Youth Positive Mental Health Concepts and Definitions: A Systematic Review and Qualitative Synthesis

Int. J. Environ. Res. Public Health 2022, 19(18), 11506; https://doi.org/10.3390/ijerph191811506
by Janhavi Ajit Vaingankar 1,2,3,*, Mythily Subramaniam 1,2,3, Esmond Seow 1, Sherilyn Chang 1, Rajeswari Sambasivam 1, Nan Luo 2,3, Swapna Verma 4,5, Siow Ann Chong 1 and Rob M. van Dam 2,3
Reviewer 2:
Reviewer 3: Anonymous
Int. J. Environ. Res. Public Health 2022, 19(18), 11506; https://doi.org/10.3390/ijerph191811506
Submission received: 15 August 2022 / Revised: 9 September 2022 / Accepted: 9 September 2022 / Published: 13 September 2022

Round 1

Reviewer 1 Report

Sound qualitative inquiry with well-stated biases and limitations duly noted. Opens the door for furthering tacit, implicit, and explicit knowledge production about concepts and definitions in positive mental health in youth. Future consideration in determining study selection criteria ought to include references about cultural imperialism within colonized Western education and research. This includes pedagogical  possibilities about integrative thinking relative to how globalized western educational ideologies impact early youth development. A more metatheoretical environmental psychology focus would shape the primary prevention of psychopathologies and the global environmental public health impact of both youth and adult neuroses.

Author Response

We would like to thank the reviewer for highlighting future directions for research from our work.
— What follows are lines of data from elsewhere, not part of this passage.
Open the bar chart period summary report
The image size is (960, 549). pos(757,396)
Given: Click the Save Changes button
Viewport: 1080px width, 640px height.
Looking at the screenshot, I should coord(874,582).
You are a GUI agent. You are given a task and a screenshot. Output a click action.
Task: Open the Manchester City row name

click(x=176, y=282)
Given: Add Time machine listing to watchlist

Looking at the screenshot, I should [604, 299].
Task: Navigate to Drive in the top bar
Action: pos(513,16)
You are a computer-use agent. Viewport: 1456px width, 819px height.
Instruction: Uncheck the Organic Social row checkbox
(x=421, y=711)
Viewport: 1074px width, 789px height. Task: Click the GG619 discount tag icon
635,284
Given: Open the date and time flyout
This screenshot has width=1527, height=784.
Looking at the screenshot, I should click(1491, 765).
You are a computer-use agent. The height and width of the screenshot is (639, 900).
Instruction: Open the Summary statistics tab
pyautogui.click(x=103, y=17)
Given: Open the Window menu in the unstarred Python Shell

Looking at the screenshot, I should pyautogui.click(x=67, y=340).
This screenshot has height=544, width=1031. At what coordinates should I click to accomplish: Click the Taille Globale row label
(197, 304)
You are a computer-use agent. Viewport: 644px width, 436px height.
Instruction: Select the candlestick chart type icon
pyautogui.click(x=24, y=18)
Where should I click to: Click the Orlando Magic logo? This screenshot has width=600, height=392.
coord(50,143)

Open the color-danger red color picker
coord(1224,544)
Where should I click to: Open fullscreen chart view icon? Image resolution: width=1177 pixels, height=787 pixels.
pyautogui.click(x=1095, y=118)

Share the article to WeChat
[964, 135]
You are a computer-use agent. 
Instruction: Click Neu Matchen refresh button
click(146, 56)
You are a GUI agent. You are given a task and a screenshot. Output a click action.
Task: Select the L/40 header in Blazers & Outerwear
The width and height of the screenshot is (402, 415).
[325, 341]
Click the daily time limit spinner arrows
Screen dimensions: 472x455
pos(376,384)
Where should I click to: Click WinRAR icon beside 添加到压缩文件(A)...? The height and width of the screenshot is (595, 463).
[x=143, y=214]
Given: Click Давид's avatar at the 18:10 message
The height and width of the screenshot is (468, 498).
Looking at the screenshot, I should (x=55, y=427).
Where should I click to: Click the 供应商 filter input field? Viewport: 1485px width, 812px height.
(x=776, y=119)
We have added a sentence in the discussion based on this feedback.

Reviewer 2 Report

A very interesting and well conducted study using a systematic approach to bring together themes. Well done

Author Response

We would like to thank the reviewer for the kind words of encouragement.

Reviewer 3 Report

The manuscript represented a systematic review using PRISMA methodology and a qualitative synthesis of terms and definitions related to positive mental health in youth. To group definitions under overarching conceptual themes, the authors searched PubMed, Embase, PsycINFO, and OpenGrey, four well-known databases, for publications that examined, assessed, explained, or defined positive mental health concepts in youth populations.

After conducting a literature review of articles published between 1999 and 2019, the authors discovered that there were 4638 publications that satisfied the search criteria. In the end, after applying the inclusion criteria in the study, there were 105 articles to be reviewed.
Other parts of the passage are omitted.